Activists demonstrate outside the Capitol to protest the confirmation vote of Supreme Court nominee Brett M. Kavanaugh on Oct. 6 in Washington. (Alex Brandon/AP)

Federal authorities arrested a 74-year-old New York man Friday for allegedly threatening two U.S. senators over their votes for Supreme Court nominee Brett M. Kavanaugh.

Ronald DeRisi of Smithtown, N,Y., is accused of making phone calls to the offices of the unnamed senators between Sept. 27 and Oct. 8, and delivering vulgar death threats.

“He’s a dead man,” he said in one call in September, according to an investigator’s affidavit. “Nine millimeter, side of the [expletive] head. If [expletive] Kavanaugh gets in, he’s dead [expletive] meat. Actually, even if Kavanaugh doesn’t get in, he’s dead [expletive] meat.”

On Oct. 6, the day of Kavanaugh’s confirmation, DeRisi is alleged to have told another senator, “You better pray this guy don’t get in." Calling again less than an hour and a half later, he allegedly said, “I’m gonna get you.”

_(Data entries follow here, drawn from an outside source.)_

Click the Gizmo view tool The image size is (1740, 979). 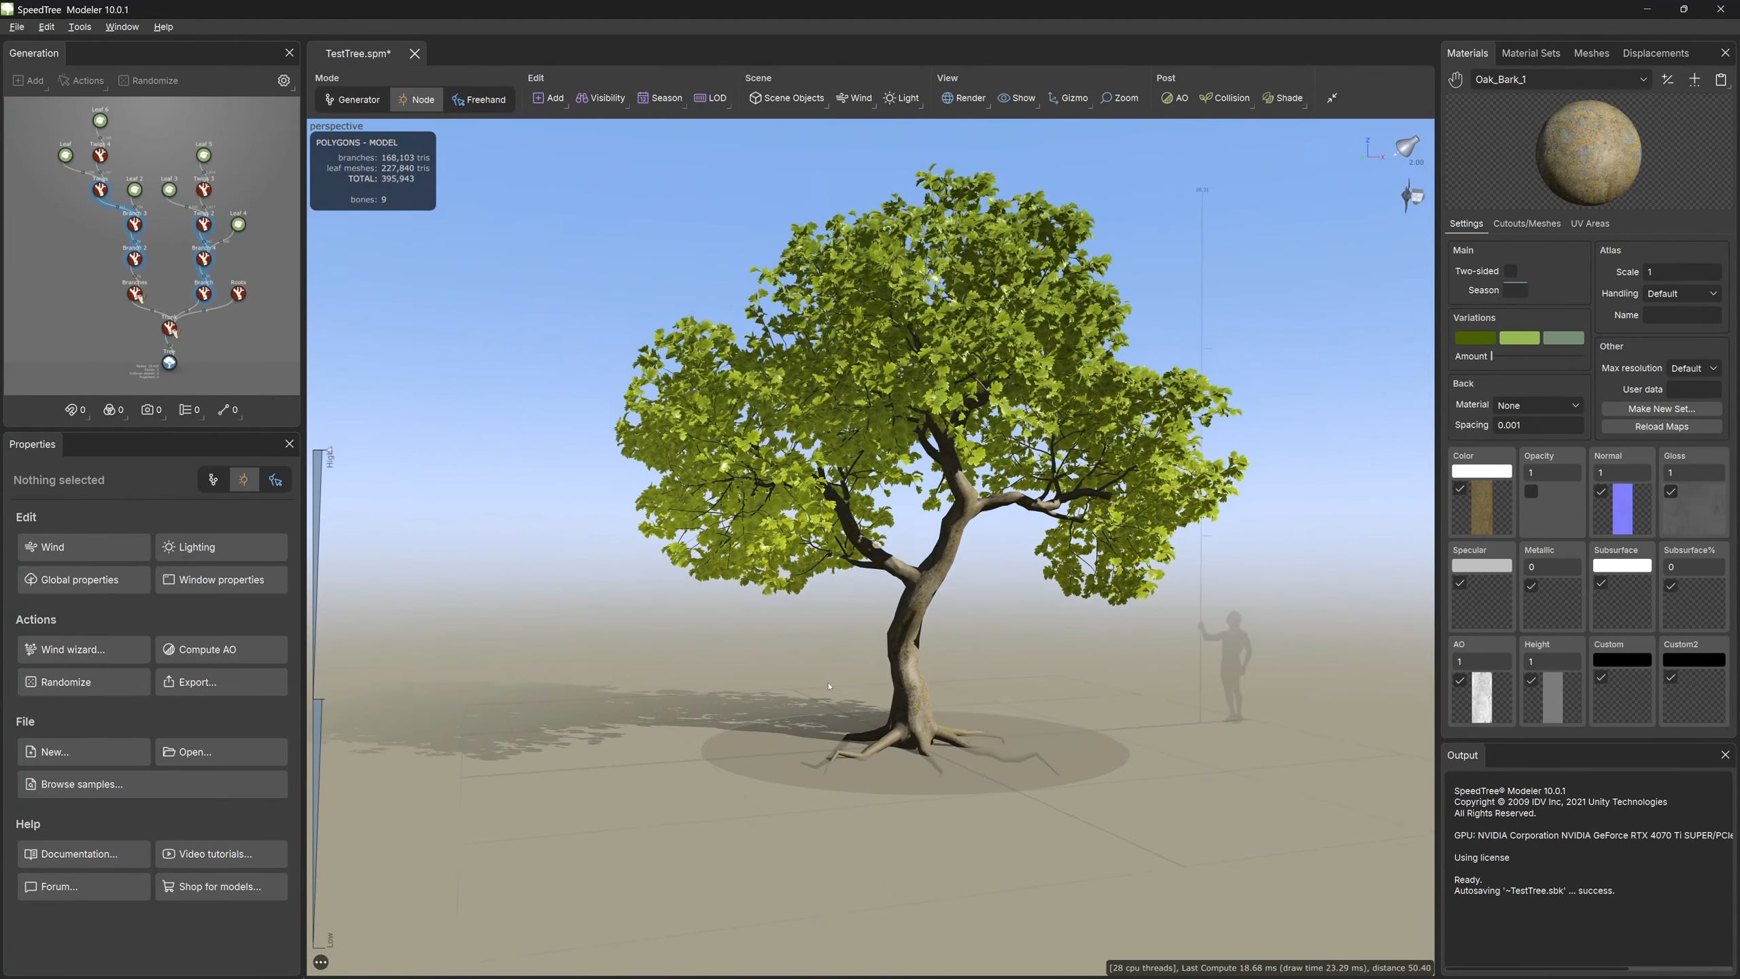1067,98
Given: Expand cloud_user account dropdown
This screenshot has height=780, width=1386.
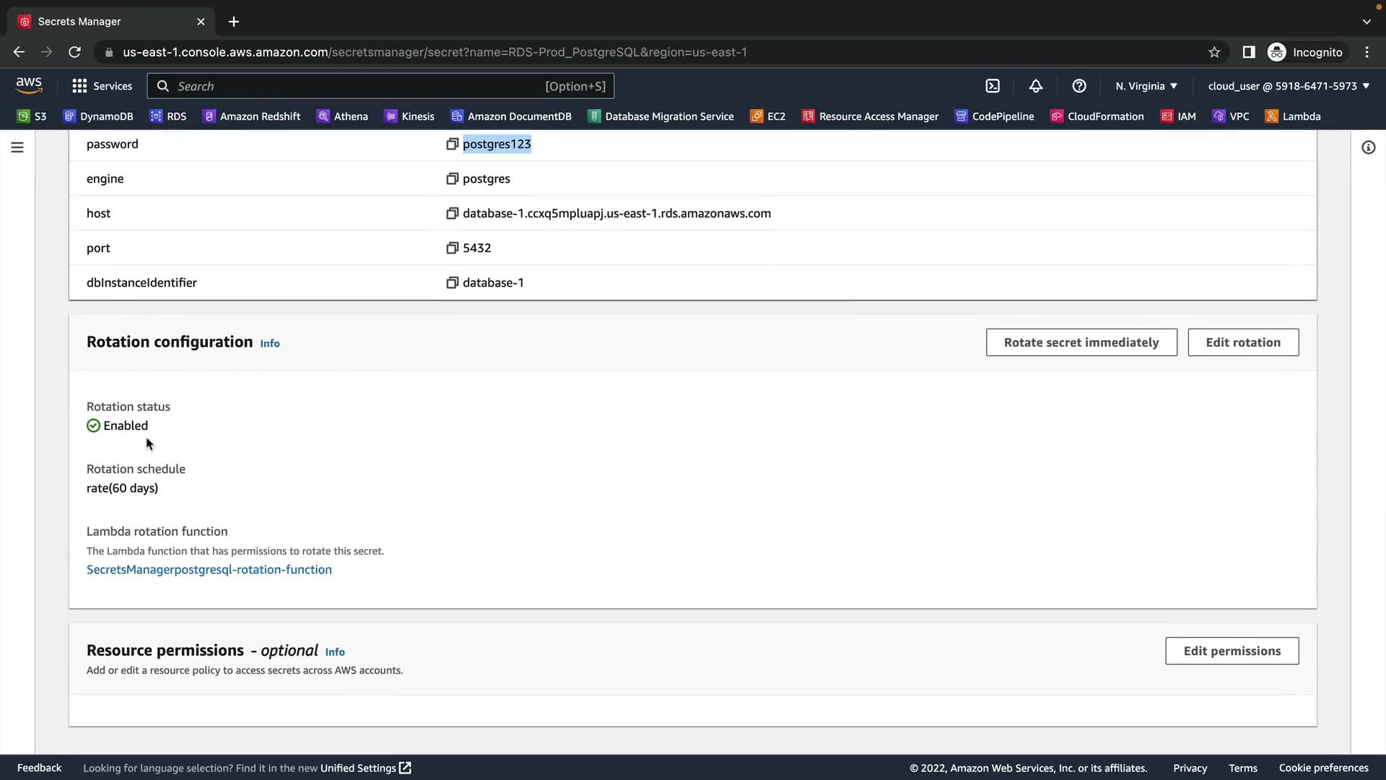Looking at the screenshot, I should (1289, 86).
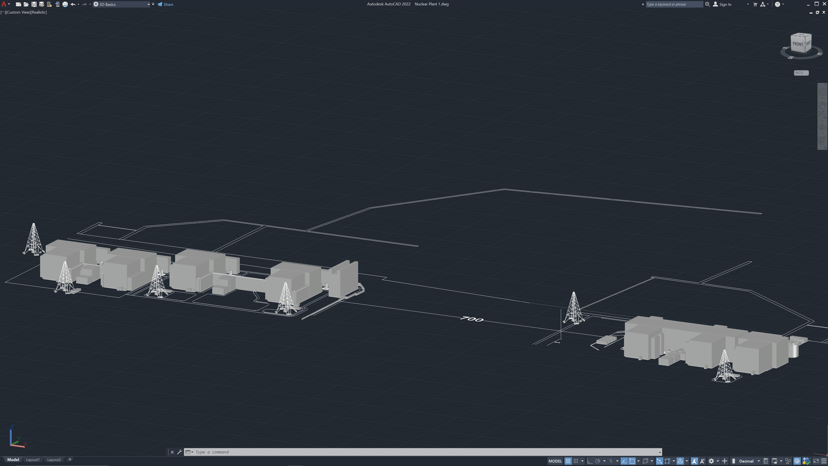Click the Share button
The image size is (828, 466).
165,4
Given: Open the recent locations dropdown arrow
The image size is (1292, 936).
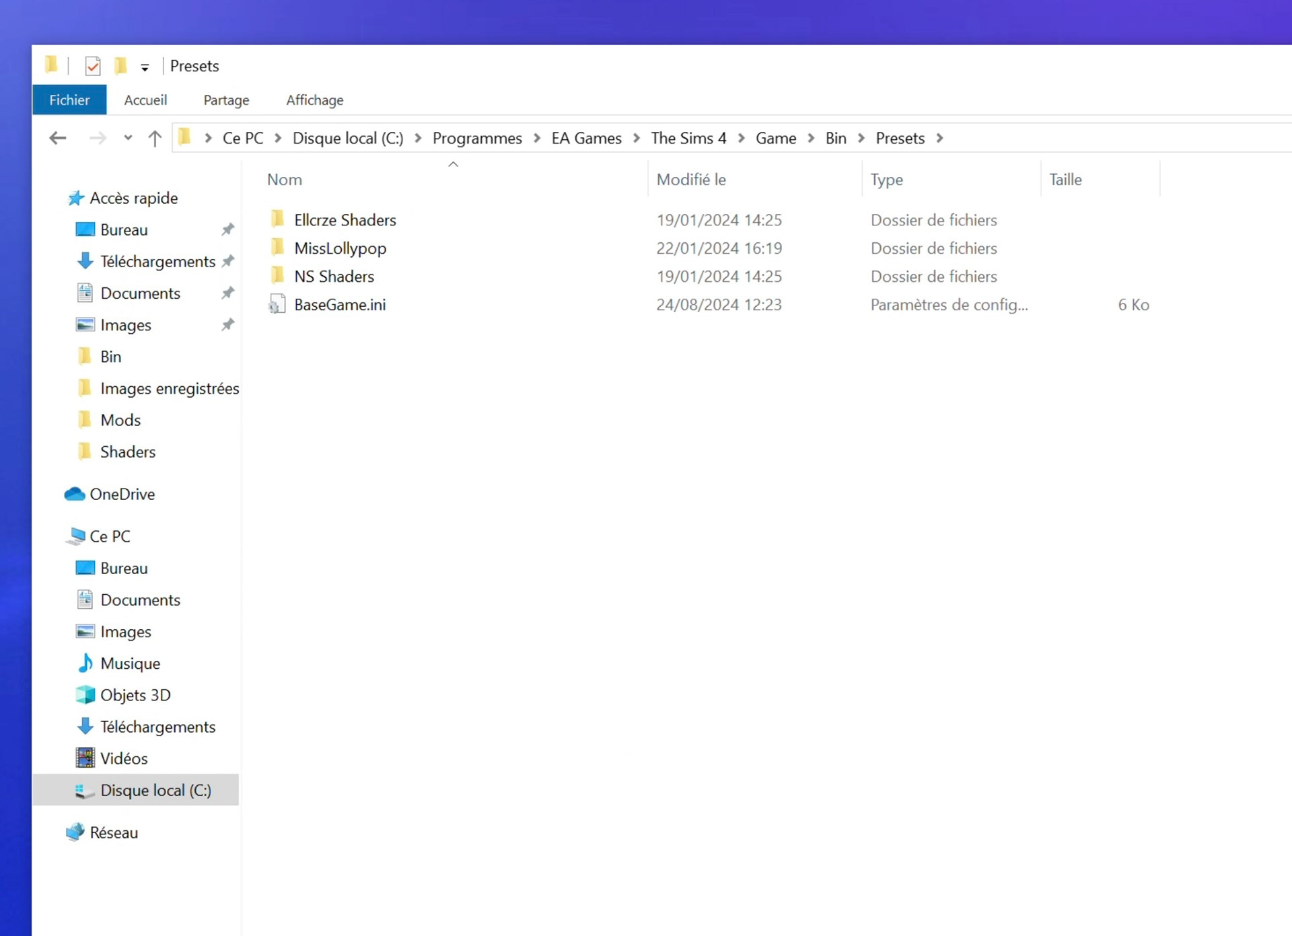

U.S. Capitol Police used phone and bank records to trace the calls back to DeRisi, according to the affidavit. DeRisi previously pleaded guilty in 2015 to making threatening phone calls to a person in Long Island.

DeRisi has not yet retained or been assigned a lawyer, according to court records. He is set to appear Friday in federal court on Long Island.

“Representative democracy cannot work if elected officials are threatened with death for simply doing their job,” said Richard P. Donoghue, the U.S. attorney for the eastern district of New York. “The First Amendment — the pinnacle of American achievement — protects debate, disagreement and dissent, not death threats."

The charges against DeRisi highlight a spate of illegal political threats that have emerged from opponents of Kavanaugh’s contentious confirmation. A 27-year-old former Senate staffer was arrested earlier this month for allegedly posting the phone numbers and personal addresses of three Republican senators who supported Kavanaugh. An unknown person mailed a threatening letter mentioning Kavanaugh to the Bangor, Me., home of GOP Sen. Susan Collins, falsely claiming that the letter contained poison.

Those incidents, and the legal but aggressive tactics of activists opposed to Kavanaugh, have led Senate Majority Leader Mitch McConnell (R-Ky.) and other Republicans to accuse Democrats of “mob” behavior. However, the activity has not been confined to one side.

A Florida man was charged on Oct. 3 after allegedly threatening to shoot members of Congress and their families if Kavanaugh was not confirmed.

According to the Polk County Sheriff’s Office, James Royal Patrick Jr. posted on social media that if Kavanaugh was not confirmed, “whoever I think is to blame, may God have mercy on their soul.”

Speaking Thursday in Montana, President Trump praised a Republican congressman’s assault last year of a news reporter who sought to ask him a question about a pending health-care bill. “Any guy that can do a body slam, he’s my kind of — he’s my guy,” Trump said of Rep. Greg Gianforte (R-Mont.).

Gianforte pleaded guilty to the May 2017 assault, which took place days before a hotly contested special election.